Monday, August 25, 2008

To Thine Own Self Be True

This topic might evolve into a series of posts, because I have a feeling I have too much to say about this...I'm just warning you now.

A couple of weeks ago I went to a Dodger game with my parents and one of their dear friends. I have often felt intimidated by this particular friend, though I could never capture why I felt so unsettled in his presence. He's a wonderfully kind and gifted man. Gentle in spirit and confident in deed. Yet I often struggled with a feeling of unease around him.

So let's just call this man Ben. Listening to Ben that day allowed me to understand what about him unnerved me before. Ben understands himself intimately and he is totally at home in his own skin. His spirit is open, though not easily fooled. His humor is irreverent, though respectful of sacred. His thought is concise and no nonsense. Now I don't mean to cast in the role of incarnate, merely someone who is totally okay with being forever human.

It was a great game and we enjoyed the sweet Dodger victory with the newly signed Manny Ramirez. It was fun to watch a good game, banter with my dad and his friend, and gossip incessantly with my mother. On the way home, Ben approached a subject gingerly and I am so glad the conversation was had.

He's been curious about a new style of preaching that has been very popular around folks trying to taylor christian worship towards my generation, and more so the ones that follow me. The buzz words are the postmodern movement or the emergent moment. When I was in youth ministry, I spent a ton of energy around the study of what to do, to reach the next generations, so I have a history with this. And now I am a retired youth worker who hasn't been to church since May and it hasn't even occurred to me to be shameful about that.

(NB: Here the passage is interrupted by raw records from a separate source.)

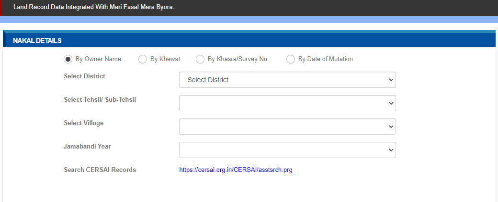The image size is (498, 202).
Task: Switch to By Date of Mutation option
Action: 291,59
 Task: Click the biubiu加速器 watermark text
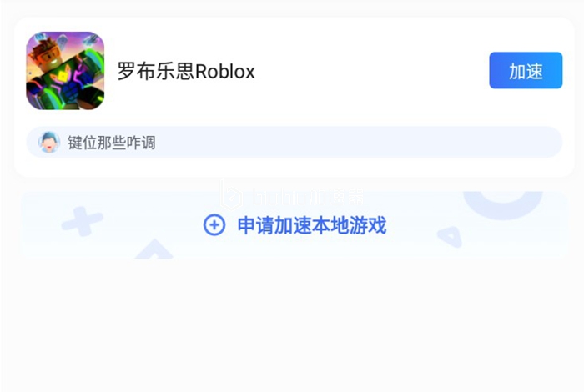pos(309,197)
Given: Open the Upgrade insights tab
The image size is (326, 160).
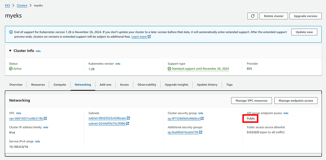Looking at the screenshot, I should (177, 85).
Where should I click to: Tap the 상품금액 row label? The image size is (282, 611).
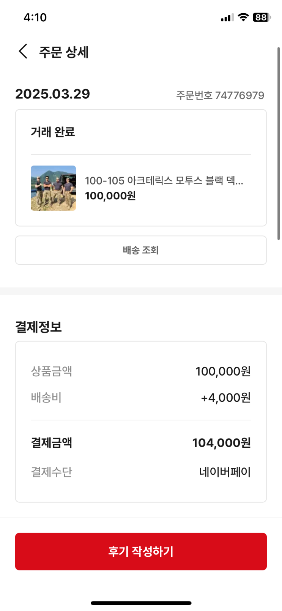[x=51, y=371]
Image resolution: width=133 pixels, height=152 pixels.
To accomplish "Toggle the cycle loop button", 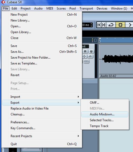I will 111,25.
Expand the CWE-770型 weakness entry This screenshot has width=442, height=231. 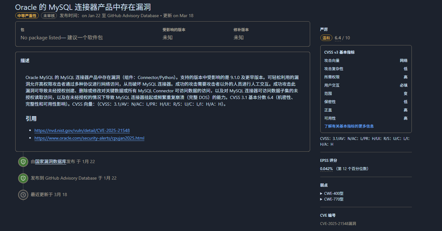coord(332,199)
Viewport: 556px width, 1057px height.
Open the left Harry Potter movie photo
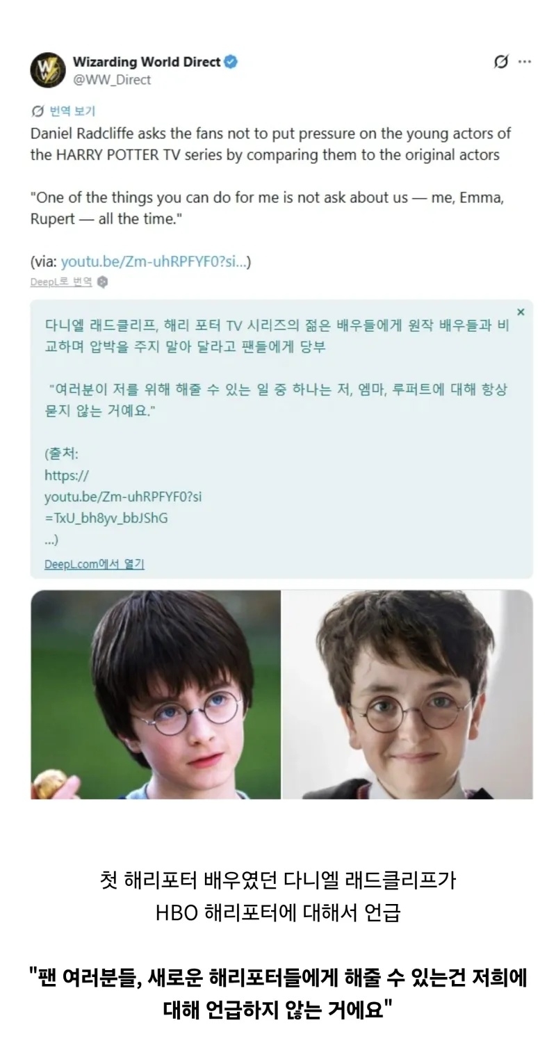click(156, 695)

What Ben brought to task was the style of teaching sermons...the term coined in the conversation that day was Lesson Plan Preaching. He does not like a style of speaking that goes something like this...

* Introduction and announcement of what will be taught in the next minutes
* Reading of Bible passage
* Giving a ton of historical and theological reference
* A couple of minutes of interpretation
* and then ending with a few lines of life application

He claims the style to be flat and safe and I was really surprised by the description and yet I immediately agreed with him, as did both of my parents. It is a rarity for my parents and I to agree on most anything, so this was quite intriguing. While I was listening to the conversation it totally hit me... I find that style to be flat because it feels very disconnecting to me.

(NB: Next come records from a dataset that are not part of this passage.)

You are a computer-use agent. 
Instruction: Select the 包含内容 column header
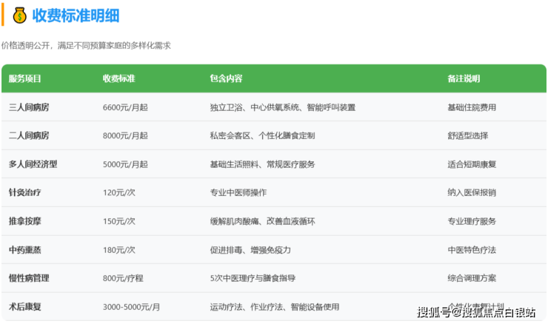226,78
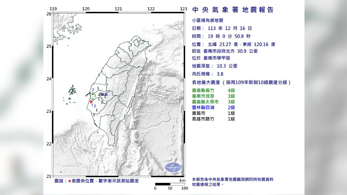
Task: Select the 雲林縣四湖 2級 intensity row
Action: pyautogui.click(x=213, y=107)

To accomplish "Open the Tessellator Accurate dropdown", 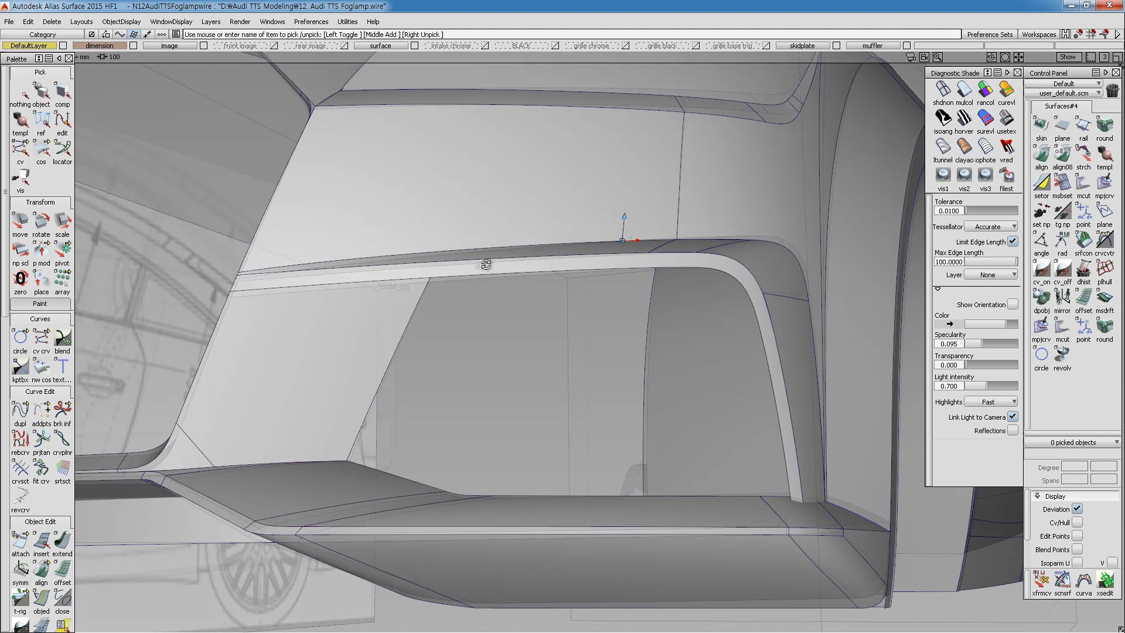I will coord(991,227).
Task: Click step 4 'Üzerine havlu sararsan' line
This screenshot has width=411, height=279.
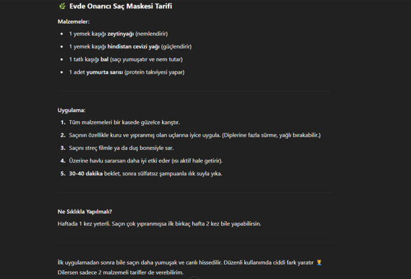Action: click(x=146, y=161)
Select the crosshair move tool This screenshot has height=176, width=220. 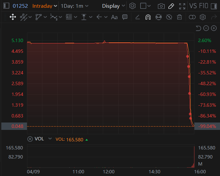(13, 17)
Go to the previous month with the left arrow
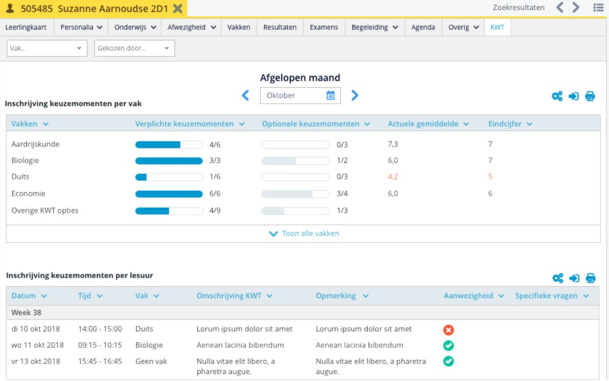609x381 pixels. tap(245, 95)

Why we find it flat is very different for Ben and I... and both are valid. Ben is an agnostic and he's in the community because of relationships he has formed over the years. When he goes to church, as I understand it, he is hoping to learn ways of living in the world better. When I go to church I want to just be able to feel safe. Safe enough to to find my core in relation to a living God. Really... it is two different ways of attempting to achieve self actualization. When the style of preaching avoids the tough stuff of life... sorrow, depravity, evil... it also avoids deep grace, transformation and actualization for others.

The conversation turned to why one would change styles to that type of speaking, and I was reminded of all of the conversation of why the Lesson Plan style would engage people in our culture more than a more conventional preaching style. It was said that the conventional style was overwhelming and inaccessible. The conversation was that people have little context for faith anymore, so knowledge is power... or something like that. But that was a bunch of us all talking to one another, which definitely produced a circular conversation.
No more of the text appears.